> **Problem to solve**
All lines with the word "Beta" must be pulled from the entries below.

> **Extracted material**
---*---
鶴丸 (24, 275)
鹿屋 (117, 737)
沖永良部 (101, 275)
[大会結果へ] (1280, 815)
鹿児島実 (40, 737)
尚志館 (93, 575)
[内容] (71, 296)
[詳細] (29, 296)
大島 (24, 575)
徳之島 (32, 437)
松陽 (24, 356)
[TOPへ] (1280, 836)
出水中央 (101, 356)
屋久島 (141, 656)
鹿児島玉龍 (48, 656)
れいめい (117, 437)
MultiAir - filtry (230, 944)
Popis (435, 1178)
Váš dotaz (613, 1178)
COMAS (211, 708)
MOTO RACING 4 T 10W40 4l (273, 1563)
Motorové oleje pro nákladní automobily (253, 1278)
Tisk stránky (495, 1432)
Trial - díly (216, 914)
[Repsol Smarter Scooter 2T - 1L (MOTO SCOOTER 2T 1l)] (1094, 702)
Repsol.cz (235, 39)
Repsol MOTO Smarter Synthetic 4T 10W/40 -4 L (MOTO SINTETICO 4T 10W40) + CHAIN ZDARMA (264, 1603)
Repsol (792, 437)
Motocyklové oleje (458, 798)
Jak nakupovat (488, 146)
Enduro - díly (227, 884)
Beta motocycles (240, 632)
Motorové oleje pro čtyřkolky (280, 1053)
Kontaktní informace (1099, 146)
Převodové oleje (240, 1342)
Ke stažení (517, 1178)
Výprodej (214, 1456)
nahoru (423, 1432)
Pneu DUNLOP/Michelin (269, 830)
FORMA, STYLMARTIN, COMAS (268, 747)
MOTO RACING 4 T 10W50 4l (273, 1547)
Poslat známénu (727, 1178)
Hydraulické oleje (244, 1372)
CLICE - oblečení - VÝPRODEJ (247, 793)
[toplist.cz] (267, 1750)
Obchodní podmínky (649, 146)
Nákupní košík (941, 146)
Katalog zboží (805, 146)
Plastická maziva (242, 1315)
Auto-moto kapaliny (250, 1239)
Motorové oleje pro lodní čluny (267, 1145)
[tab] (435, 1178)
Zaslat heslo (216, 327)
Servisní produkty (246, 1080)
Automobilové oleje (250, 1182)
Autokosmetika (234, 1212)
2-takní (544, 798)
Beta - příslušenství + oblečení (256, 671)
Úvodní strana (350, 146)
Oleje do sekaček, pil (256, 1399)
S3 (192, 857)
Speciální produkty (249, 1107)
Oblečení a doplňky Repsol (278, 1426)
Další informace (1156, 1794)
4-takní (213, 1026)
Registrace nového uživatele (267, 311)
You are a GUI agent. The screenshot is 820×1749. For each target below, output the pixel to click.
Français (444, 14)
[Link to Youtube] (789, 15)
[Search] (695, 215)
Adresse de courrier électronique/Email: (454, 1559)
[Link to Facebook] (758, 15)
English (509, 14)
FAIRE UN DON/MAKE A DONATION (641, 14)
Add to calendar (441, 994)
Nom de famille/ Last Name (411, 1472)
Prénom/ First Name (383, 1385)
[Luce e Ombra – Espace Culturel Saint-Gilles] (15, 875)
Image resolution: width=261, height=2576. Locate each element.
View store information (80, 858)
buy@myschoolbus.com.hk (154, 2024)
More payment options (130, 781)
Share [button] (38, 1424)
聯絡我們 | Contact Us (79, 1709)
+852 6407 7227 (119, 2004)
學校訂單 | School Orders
---*---
> **Answer to the exercise**
Beta motocycles (240, 632)
Beta - příslušenství + oblečení (256, 671)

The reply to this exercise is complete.